В доме теть Вали нас с маленькой Ритой положили в проходной комнате, а остальные дети с тетей Любой жили в детской комнате. Рита сразу уснула, и я долго лежала одна без сна на диване, смотрела в низкое окно на улицу, в окно светил фонарь, но казалось – луна. Собаки перегавкивались всю ночь, как в Казацке, хата была далеко от пляжа и моря слышно не было. Но море уже случилось. Оно учило одиночеству.
Каждое утро, пока шумел наш пионерский табор, тетя Люба разгребала детей и рассовывала по сумкам продукты, чтобы идти на пляж, а я готовила на чужой плите обед. Пока я готовила, тетя Валя на кухню не заходила, и я чувствовала себя в ее хозяйстве, как забравшийся в дом вор. В столе я нашла потрясающую вещь: огромную разделочную доску и попросила ее «поносить». Это был мой доморощенный мольберт. Тетя Валя была поражена и молча мне кивнула, разрешая взять свою доску. Вряд ли она догадалась, зачем мне разделочная доска за пределами кухни. Я подумала, что, если я попрошу у нее и прищепки – прикреплять бумагу к «мольберту», она совсем растеряется, поэтому просто их стащила, пока тети Вали не было на кухне. Я стала рисовать портреты.
Прожили мы на море семь дней – ровно на неделю отдала нас баба Вера тете Любе, и каждый день море рассказывало мне свои тайны, и каждую ночь луна освещала мне желтым светом окно.
– Так быстро время прошло.
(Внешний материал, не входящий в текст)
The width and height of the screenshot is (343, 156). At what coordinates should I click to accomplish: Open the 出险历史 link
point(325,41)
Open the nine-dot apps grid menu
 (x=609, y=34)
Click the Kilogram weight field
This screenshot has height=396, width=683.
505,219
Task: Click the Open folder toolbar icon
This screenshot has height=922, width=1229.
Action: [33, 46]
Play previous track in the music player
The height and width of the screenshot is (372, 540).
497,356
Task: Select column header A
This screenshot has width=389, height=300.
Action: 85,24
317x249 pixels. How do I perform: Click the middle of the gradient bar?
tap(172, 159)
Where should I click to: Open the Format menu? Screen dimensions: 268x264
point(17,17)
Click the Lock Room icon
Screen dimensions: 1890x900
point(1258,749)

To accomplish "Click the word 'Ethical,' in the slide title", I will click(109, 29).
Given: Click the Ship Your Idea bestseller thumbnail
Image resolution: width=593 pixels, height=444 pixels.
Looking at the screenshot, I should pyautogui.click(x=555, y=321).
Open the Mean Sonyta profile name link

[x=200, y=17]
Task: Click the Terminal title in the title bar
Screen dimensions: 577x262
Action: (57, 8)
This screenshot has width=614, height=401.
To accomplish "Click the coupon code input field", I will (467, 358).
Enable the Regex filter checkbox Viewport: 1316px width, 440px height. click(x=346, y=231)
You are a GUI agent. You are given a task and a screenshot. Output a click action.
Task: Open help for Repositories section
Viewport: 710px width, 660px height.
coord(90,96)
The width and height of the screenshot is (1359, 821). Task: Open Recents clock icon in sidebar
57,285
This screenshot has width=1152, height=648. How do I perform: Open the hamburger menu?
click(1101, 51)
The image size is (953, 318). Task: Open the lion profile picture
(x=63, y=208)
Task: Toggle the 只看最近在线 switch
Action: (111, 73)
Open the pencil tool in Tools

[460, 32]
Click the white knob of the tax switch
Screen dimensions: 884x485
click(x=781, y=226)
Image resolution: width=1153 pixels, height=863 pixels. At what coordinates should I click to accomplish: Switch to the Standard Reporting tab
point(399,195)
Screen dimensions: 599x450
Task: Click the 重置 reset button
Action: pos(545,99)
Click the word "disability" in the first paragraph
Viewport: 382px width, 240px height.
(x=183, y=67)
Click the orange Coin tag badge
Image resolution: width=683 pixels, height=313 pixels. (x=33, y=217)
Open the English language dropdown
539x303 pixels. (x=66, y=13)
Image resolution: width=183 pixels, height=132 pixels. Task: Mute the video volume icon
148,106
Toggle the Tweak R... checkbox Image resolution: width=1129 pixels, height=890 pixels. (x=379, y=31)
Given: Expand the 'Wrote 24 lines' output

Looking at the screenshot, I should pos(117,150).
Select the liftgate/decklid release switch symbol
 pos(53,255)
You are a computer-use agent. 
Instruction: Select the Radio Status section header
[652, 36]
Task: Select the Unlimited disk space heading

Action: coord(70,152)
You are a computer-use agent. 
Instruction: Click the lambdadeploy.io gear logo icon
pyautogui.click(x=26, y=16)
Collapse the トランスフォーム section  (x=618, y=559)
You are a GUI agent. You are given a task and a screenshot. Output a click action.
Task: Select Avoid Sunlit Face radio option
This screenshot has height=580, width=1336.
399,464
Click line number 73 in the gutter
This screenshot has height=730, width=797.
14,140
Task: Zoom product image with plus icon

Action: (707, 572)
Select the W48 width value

Вроде только приехали, – грустила я за чаем накануне отъезда.
– А что тебе там в Казацке делать. Оставайся, – как ни в чем не бывало, заявила тетя Люба, положила в рот карамельку и запила ее чаем из чашки с парусником.
– Как оставаться? Одной? Тут? С теть Валей?
– Ты не ребенок. Что с тобой сделается? Поживешь, сколько захочешь и домой. Еда есть, деньги на билет есть. Оставайся. Баба Вера без тебя обойдется. А Валя тебе никто, просто не чипай ее.